Stored records:
——
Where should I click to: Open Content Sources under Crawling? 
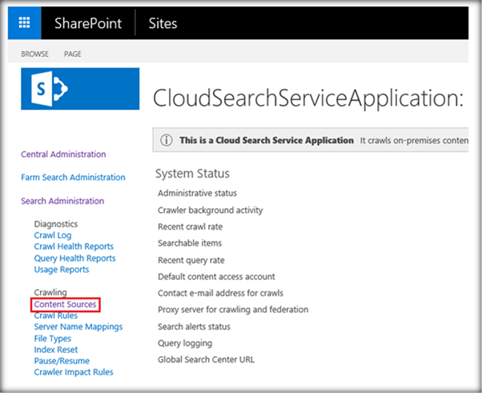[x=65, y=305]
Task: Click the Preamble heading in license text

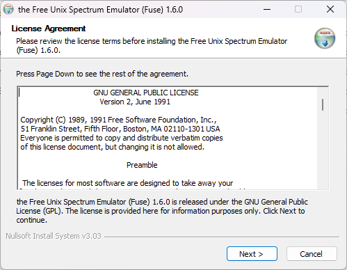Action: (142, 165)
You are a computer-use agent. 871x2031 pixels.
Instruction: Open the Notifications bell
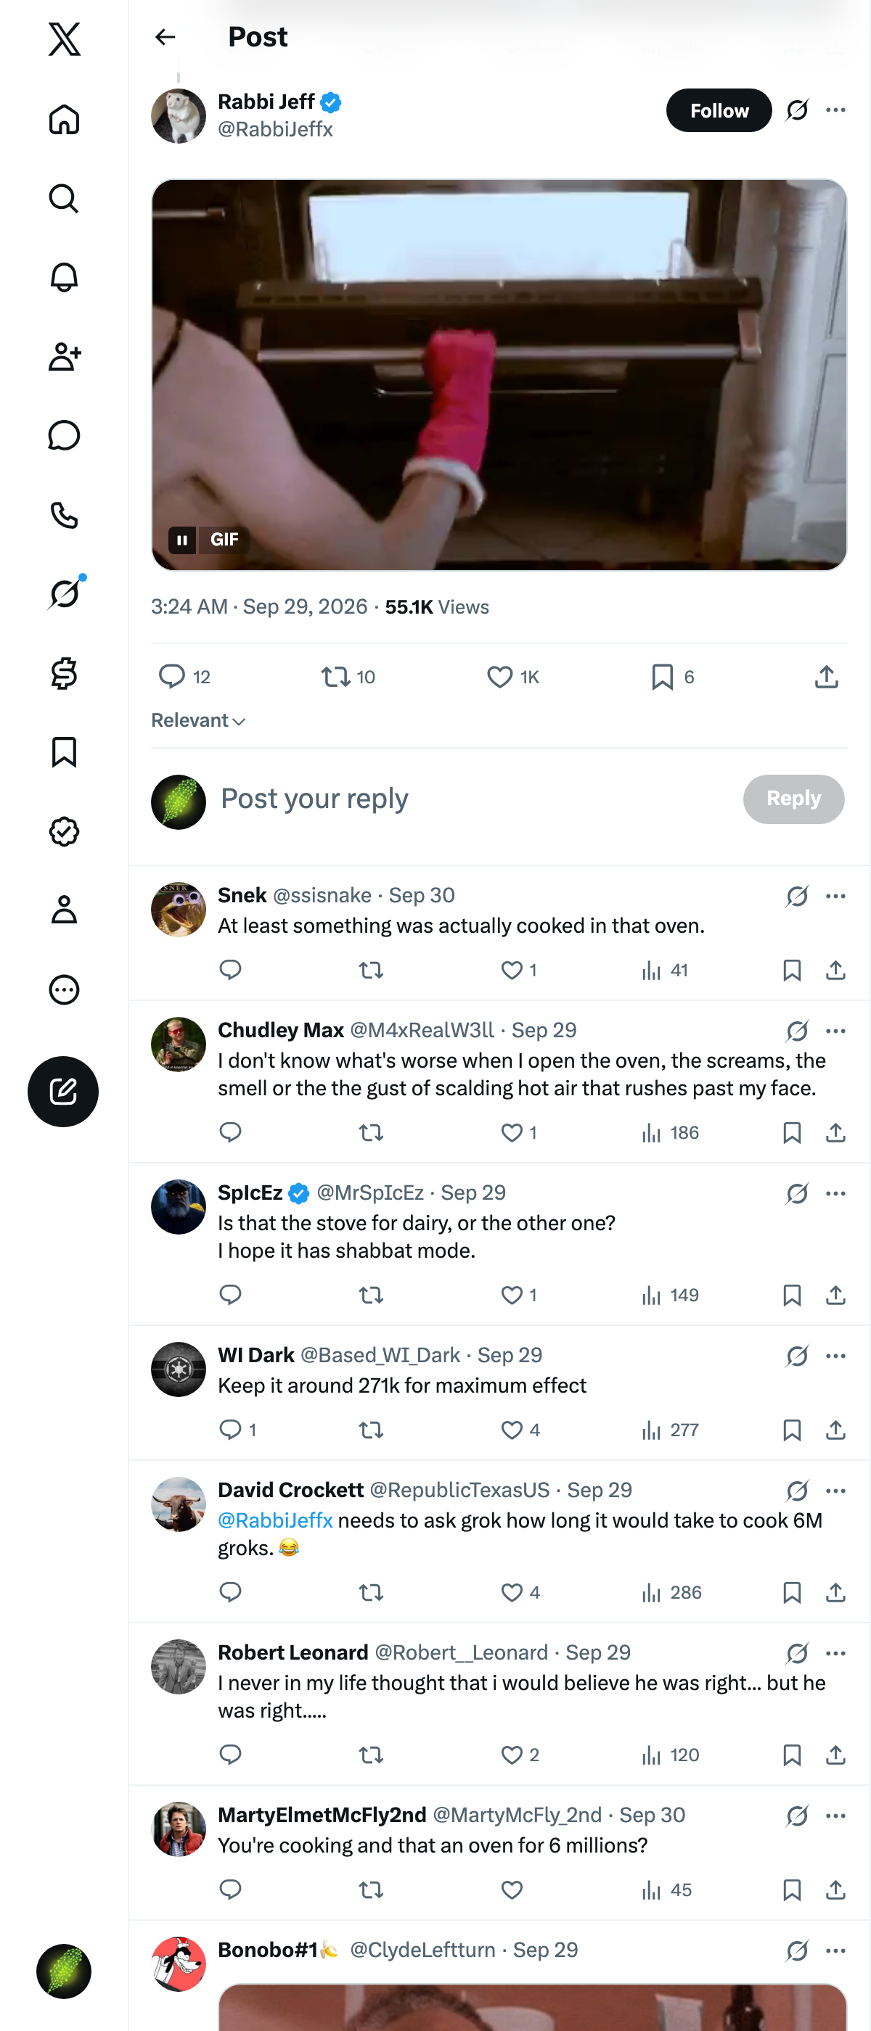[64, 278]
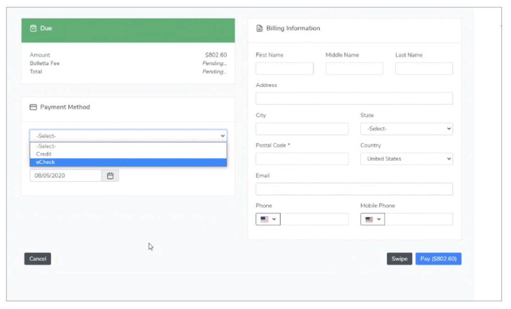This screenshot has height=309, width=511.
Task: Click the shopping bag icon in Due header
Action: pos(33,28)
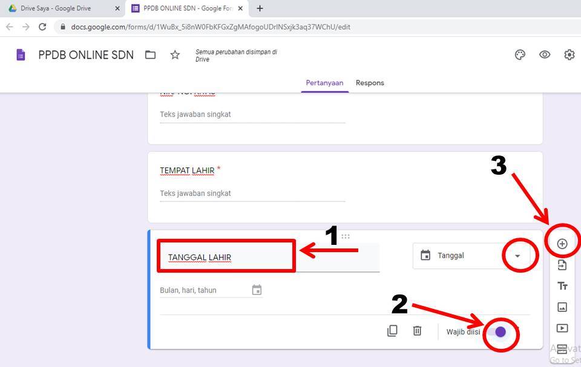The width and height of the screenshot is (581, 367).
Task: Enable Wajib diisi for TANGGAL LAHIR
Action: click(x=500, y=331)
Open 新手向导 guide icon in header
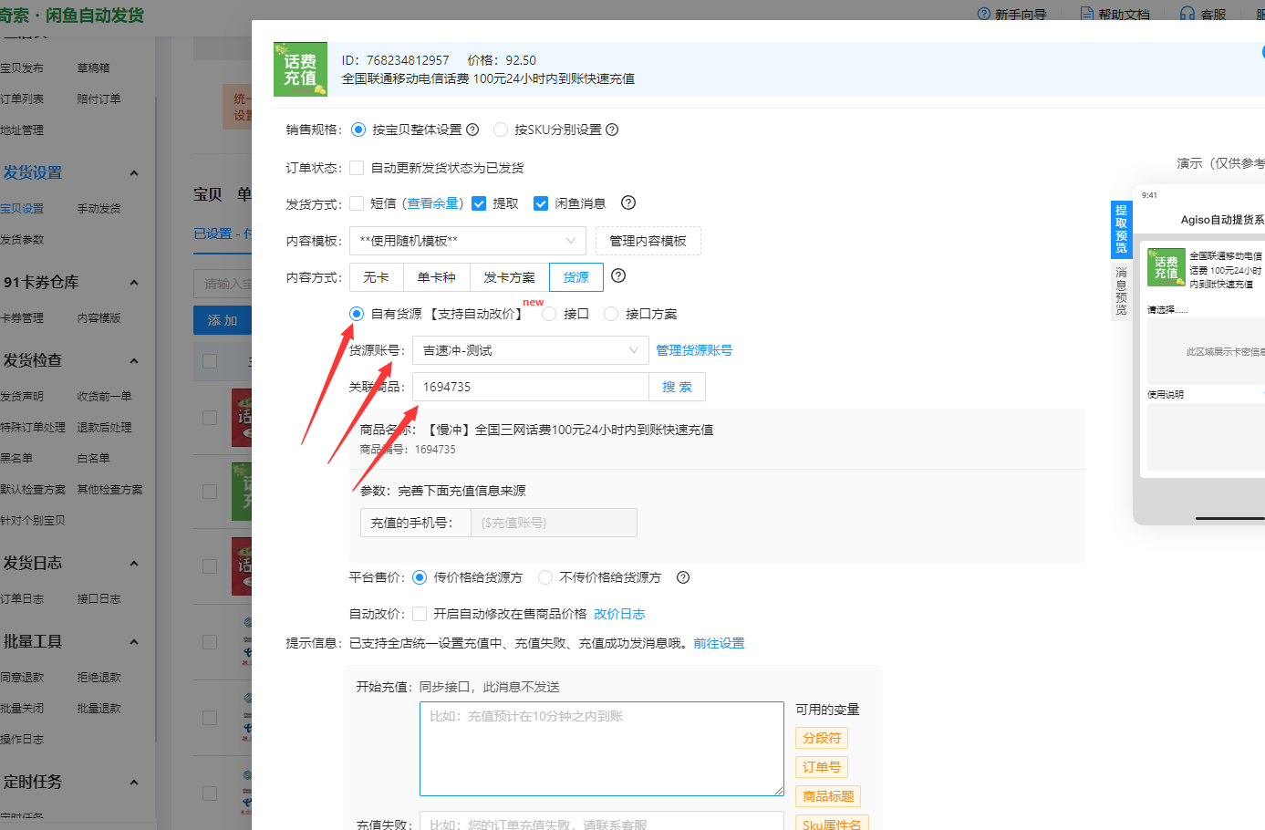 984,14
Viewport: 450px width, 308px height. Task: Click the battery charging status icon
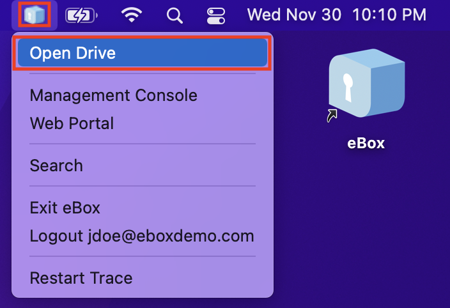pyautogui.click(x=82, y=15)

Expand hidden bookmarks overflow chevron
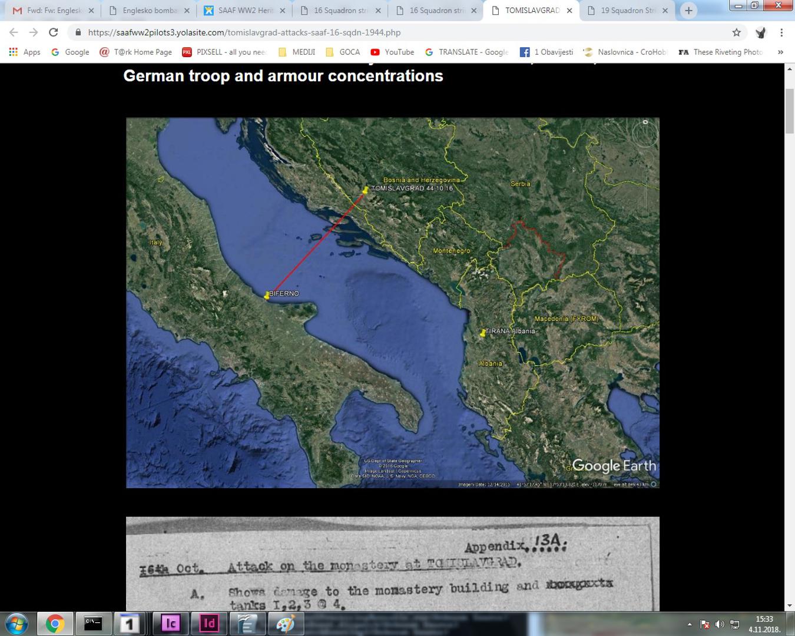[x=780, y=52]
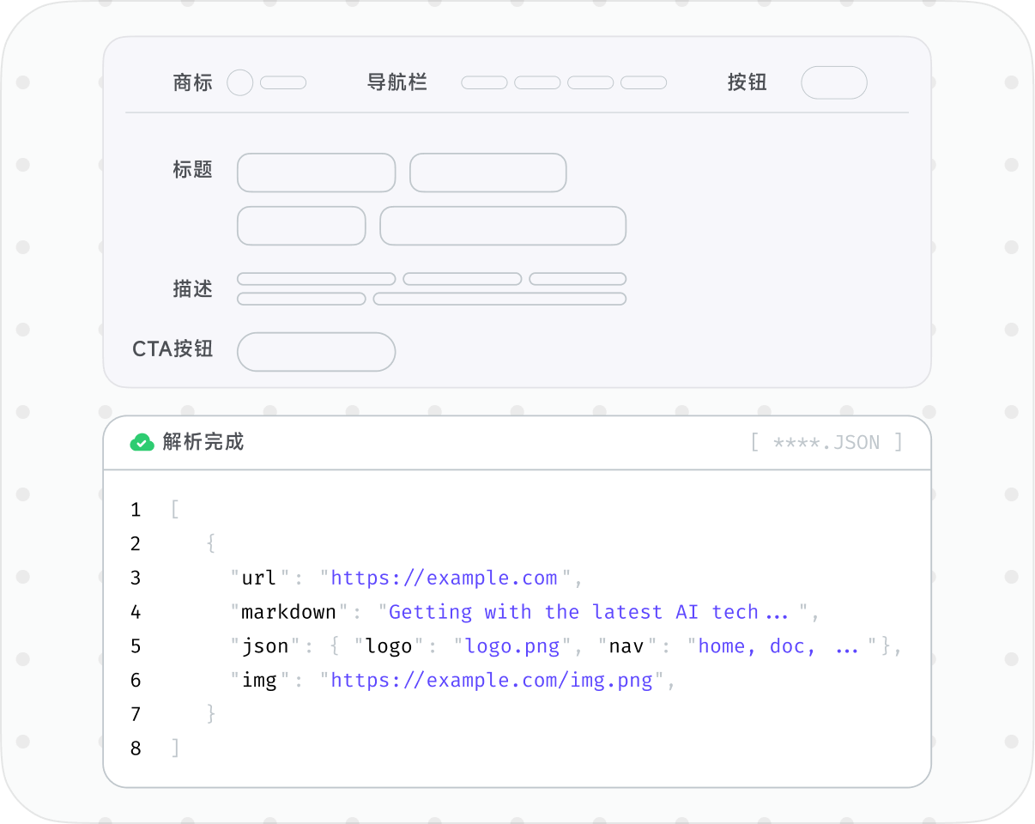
——
◆ WHAT YOU HAVE TO DO
Whenever images occur above, omit them and retype each line exactly as it stands.

◆ REPLY TO THE TASK
Where should I click to: Open Content Sources under Crawling? 
[x=65, y=305]
Task: Click the Preamble heading in license text

Action: (142, 165)
You are a computer-use agent. 871x2031 pixels.
Instruction: Open the Notifications bell
[64, 278]
This screenshot has height=309, width=511.
Task: Click the shopping bag icon in Due header
Action: pos(33,28)
The width and height of the screenshot is (581, 367).
Task: Enable Wajib diisi for TANGGAL LAHIR
Action: click(x=500, y=331)
Open 新手向导 guide icon in header
 984,14
Viewport: 450px width, 308px height. Task: Click the battery charging status icon
pyautogui.click(x=82, y=15)

Expand hidden bookmarks overflow chevron
[x=780, y=52]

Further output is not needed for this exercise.